### Problem
Edit the records by replacing "Where should I click to" with "Where do I click to" wherever it occurs, leaving all other text unchanged.

(Word and element location records)

◇ ◇ ◇

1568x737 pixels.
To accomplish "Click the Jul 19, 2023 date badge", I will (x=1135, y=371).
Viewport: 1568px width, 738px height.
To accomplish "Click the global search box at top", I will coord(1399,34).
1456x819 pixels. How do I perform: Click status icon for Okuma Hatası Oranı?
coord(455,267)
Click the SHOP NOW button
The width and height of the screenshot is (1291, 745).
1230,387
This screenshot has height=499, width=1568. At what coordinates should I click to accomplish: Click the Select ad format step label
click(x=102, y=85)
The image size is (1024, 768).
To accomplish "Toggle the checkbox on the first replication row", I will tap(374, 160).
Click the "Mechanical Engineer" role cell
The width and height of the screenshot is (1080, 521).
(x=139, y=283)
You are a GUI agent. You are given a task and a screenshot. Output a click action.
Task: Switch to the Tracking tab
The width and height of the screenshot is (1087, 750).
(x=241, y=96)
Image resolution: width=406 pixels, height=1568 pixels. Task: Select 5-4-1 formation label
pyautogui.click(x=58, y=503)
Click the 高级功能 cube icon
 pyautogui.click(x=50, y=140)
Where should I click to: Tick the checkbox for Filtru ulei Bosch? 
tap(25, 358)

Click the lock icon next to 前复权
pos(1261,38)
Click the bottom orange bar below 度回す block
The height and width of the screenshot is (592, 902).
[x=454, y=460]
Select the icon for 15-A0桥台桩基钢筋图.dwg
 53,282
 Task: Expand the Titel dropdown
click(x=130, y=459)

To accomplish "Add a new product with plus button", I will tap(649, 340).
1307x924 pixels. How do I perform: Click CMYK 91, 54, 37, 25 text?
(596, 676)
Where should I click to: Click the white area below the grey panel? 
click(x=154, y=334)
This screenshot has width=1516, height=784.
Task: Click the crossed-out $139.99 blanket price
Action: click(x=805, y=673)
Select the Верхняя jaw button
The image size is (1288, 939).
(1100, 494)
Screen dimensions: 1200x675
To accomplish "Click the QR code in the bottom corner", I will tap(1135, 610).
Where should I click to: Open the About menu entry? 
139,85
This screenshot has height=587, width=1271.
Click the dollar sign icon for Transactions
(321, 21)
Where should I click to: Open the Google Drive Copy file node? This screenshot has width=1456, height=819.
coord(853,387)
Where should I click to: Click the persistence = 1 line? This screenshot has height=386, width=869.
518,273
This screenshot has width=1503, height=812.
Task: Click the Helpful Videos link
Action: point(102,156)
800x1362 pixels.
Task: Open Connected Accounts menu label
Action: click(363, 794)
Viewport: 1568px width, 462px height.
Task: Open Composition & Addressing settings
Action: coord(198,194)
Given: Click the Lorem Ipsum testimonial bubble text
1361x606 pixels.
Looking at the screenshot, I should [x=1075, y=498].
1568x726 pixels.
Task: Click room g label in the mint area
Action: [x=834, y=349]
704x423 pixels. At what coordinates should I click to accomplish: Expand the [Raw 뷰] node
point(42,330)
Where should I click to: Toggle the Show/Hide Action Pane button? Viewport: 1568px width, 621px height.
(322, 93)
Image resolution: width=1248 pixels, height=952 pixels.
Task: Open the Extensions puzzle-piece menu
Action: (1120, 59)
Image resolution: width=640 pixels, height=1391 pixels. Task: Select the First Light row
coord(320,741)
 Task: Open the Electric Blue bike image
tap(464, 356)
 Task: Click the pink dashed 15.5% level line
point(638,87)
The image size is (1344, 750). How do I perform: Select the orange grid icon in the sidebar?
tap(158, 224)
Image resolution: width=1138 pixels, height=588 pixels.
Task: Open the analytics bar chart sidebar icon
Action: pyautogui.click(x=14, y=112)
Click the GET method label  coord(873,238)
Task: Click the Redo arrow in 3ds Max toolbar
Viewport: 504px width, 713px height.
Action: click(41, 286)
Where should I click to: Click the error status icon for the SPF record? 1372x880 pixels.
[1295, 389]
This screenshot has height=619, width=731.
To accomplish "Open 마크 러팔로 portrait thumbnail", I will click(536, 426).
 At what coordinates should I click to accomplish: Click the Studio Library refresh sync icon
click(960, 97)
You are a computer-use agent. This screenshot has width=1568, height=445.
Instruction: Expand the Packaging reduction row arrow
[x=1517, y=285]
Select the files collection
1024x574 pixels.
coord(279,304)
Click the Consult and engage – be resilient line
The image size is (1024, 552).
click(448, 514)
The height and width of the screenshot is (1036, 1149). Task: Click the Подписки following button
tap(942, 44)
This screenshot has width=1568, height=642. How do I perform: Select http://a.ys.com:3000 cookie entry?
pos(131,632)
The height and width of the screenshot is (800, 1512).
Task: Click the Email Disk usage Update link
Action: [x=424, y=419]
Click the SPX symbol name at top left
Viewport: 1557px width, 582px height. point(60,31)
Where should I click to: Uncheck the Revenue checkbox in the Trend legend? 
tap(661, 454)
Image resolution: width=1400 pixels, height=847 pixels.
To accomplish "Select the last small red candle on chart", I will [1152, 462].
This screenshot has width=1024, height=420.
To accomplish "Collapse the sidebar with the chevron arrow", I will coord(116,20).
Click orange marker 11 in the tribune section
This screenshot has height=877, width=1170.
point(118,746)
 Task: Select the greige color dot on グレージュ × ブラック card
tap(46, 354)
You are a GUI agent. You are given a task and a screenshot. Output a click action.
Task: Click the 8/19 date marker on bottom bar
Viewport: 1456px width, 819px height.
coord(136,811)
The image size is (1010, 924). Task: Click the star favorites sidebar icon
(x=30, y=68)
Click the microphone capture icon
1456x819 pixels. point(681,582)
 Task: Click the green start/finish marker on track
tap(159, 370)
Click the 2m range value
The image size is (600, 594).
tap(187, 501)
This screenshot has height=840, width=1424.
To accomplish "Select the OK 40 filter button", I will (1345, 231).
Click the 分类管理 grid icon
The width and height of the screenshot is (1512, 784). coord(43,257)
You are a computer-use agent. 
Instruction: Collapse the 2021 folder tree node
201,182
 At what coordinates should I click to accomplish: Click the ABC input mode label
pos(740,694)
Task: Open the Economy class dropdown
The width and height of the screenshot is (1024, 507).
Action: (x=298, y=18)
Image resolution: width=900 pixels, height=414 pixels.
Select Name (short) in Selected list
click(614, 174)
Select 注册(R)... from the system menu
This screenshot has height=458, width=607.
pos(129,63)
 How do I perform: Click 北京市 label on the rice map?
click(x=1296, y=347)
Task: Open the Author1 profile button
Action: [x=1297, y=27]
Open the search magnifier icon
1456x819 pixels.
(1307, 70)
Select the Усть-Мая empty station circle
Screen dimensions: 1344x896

◇ ◇ ◇

### Reply to the exercise
1568x737 pixels.
To accomplish "Click the Jul 19, 2023 date badge", I will (x=1135, y=371).
Viewport: 1568px width, 738px height.
To accomplish "Click the global search box at top", I will coord(1399,34).
1456x819 pixels. How do I perform: Click status icon for Okuma Hatası Oranı?
coord(455,267)
Click the SHOP NOW button
The width and height of the screenshot is (1291, 745).
1230,387
This screenshot has height=499, width=1568. At what coordinates should I click to accomplish: Click the Select ad format step label
click(x=102, y=85)
The image size is (1024, 768).
To accomplish "Toggle the checkbox on the first replication row", I will tap(374, 160).
Click the "Mechanical Engineer" role cell
The width and height of the screenshot is (1080, 521).
(x=139, y=283)
You are a GUI agent. You are given a task and a screenshot. Output a click action.
Task: Switch to the Tracking tab
The width and height of the screenshot is (1087, 750).
(x=241, y=96)
Image resolution: width=406 pixels, height=1568 pixels. Task: Select 5-4-1 formation label
pyautogui.click(x=58, y=503)
Click the 高级功能 cube icon
 pyautogui.click(x=50, y=140)
Where do I click to: Tick the checkbox for Filtru ulei Bosch? 
tap(25, 358)

Click the lock icon next to 前复权
pos(1261,38)
Click the bottom orange bar below 度回す block
The height and width of the screenshot is (592, 902).
[x=454, y=460]
Select the icon for 15-A0桥台桩基钢筋图.dwg
 53,282
 Task: Expand the Titel dropdown
click(x=130, y=459)

To accomplish "Add a new product with plus button", I will tap(649, 340).
1307x924 pixels. How do I perform: Click CMYK 91, 54, 37, 25 text?
(596, 676)
Where do I click to: Click the white area below the grey panel? 
click(x=154, y=334)
This screenshot has width=1516, height=784.
Task: Click the crossed-out $139.99 blanket price
Action: click(x=805, y=673)
Select the Верхняя jaw button
The image size is (1288, 939).
(1100, 494)
Screen dimensions: 1200x675
To accomplish "Click the QR code in the bottom corner", I will tap(1135, 610).
Where do I click to: Open the About menu entry? 
139,85
This screenshot has height=587, width=1271.
Click the dollar sign icon for Transactions
(321, 21)
Where do I click to: Open the Google Drive Copy file node? This screenshot has width=1456, height=819.
coord(853,387)
Where do I click to: Click the persistence = 1 line? This screenshot has height=386, width=869.
518,273
This screenshot has width=1503, height=812.
Task: Click the Helpful Videos link
Action: point(102,156)
800x1362 pixels.
Task: Open Connected Accounts menu label
Action: click(363, 794)
Viewport: 1568px width, 462px height.
Task: Open Composition & Addressing settings
Action: coord(198,194)
Given: Click the Lorem Ipsum testimonial bubble text
1361x606 pixels.
Looking at the screenshot, I should [x=1075, y=498].
1568x726 pixels.
Task: Click room g label in the mint area
Action: [x=834, y=349]
704x423 pixels. At what coordinates should I click to accomplish: Expand the [Raw 뷰] node
point(42,330)
Where do I click to: Toggle the Show/Hide Action Pane button? Viewport: 1568px width, 621px height.
(322, 93)
Image resolution: width=1248 pixels, height=952 pixels.
Task: Open the Extensions puzzle-piece menu
Action: (1120, 59)
Image resolution: width=640 pixels, height=1391 pixels. Task: Select the First Light row
coord(320,741)
 Task: Open the Electric Blue bike image
tap(464, 356)
 Task: Click the pink dashed 15.5% level line
point(638,87)
The image size is (1344, 750). How do I perform: Select the orange grid icon in the sidebar?
tap(158, 224)
Image resolution: width=1138 pixels, height=588 pixels.
Task: Open the analytics bar chart sidebar icon
Action: pyautogui.click(x=14, y=112)
Click the GET method label  coord(873,238)
Task: Click the Redo arrow in 3ds Max toolbar
Viewport: 504px width, 713px height.
Action: click(41, 286)
Where do I click to: Click the error status icon for the SPF record? 1372x880 pixels.
[1295, 389]
This screenshot has height=619, width=731.
To accomplish "Open 마크 러팔로 portrait thumbnail", I will click(536, 426).
 At what coordinates should I click to accomplish: Click the Studio Library refresh sync icon
click(960, 97)
You are a computer-use agent. This screenshot has width=1568, height=445.
Instruction: Expand the Packaging reduction row arrow
[x=1517, y=285]
Select the files collection
1024x574 pixels.
coord(279,304)
Click the Consult and engage – be resilient line
The image size is (1024, 552).
click(448, 514)
The height and width of the screenshot is (1036, 1149). Task: Click the Подписки following button
tap(942, 44)
This screenshot has width=1568, height=642. How do I perform: Select http://a.ys.com:3000 cookie entry?
pos(131,632)
The height and width of the screenshot is (800, 1512).
Task: Click the Email Disk usage Update link
Action: [x=424, y=419]
Click the SPX symbol name at top left
Viewport: 1557px width, 582px height. point(60,31)
Where do I click to: Uncheck the Revenue checkbox in the Trend legend? 
tap(661, 454)
Image resolution: width=1400 pixels, height=847 pixels.
To accomplish "Select the last small red candle on chart", I will [1152, 462].
This screenshot has width=1024, height=420.
To accomplish "Collapse the sidebar with the chevron arrow", I will coord(116,20).
Click orange marker 11 in the tribune section
This screenshot has height=877, width=1170.
point(118,746)
 Task: Select the greige color dot on グレージュ × ブラック card
tap(46, 354)
You are a GUI agent. You are given a task and a screenshot. Output a click action.
Task: Click the 8/19 date marker on bottom bar
Viewport: 1456px width, 819px height.
coord(136,811)
The image size is (1010, 924). Task: Click the star favorites sidebar icon
(x=30, y=68)
Click the microphone capture icon
1456x819 pixels. point(681,582)
 Task: Click the green start/finish marker on track
tap(159, 370)
Click the 2m range value
The image size is (600, 594).
tap(187, 501)
This screenshot has height=840, width=1424.
To accomplish "Select the OK 40 filter button", I will (1345, 231).
Click the 分类管理 grid icon
The width and height of the screenshot is (1512, 784). coord(43,257)
You are a computer-use agent. 
Instruction: Collapse the 2021 folder tree node
201,182
 At what coordinates should I click to accomplish: Click the ABC input mode label
pos(740,694)
Task: Open the Economy class dropdown
The width and height of the screenshot is (1024, 507).
Action: (x=298, y=18)
Image resolution: width=900 pixels, height=414 pixels.
Select Name (short) in Selected list
click(614, 174)
Select 注册(R)... from the system menu
This screenshot has height=458, width=607.
pos(129,63)
 How do I perform: Click 北京市 label on the rice map?
click(x=1296, y=347)
Task: Open the Author1 profile button
Action: [x=1297, y=27]
Open the search magnifier icon
1456x819 pixels.
(1307, 70)
Select the Усть-Мая empty station circle
Screen dimensions: 1344x896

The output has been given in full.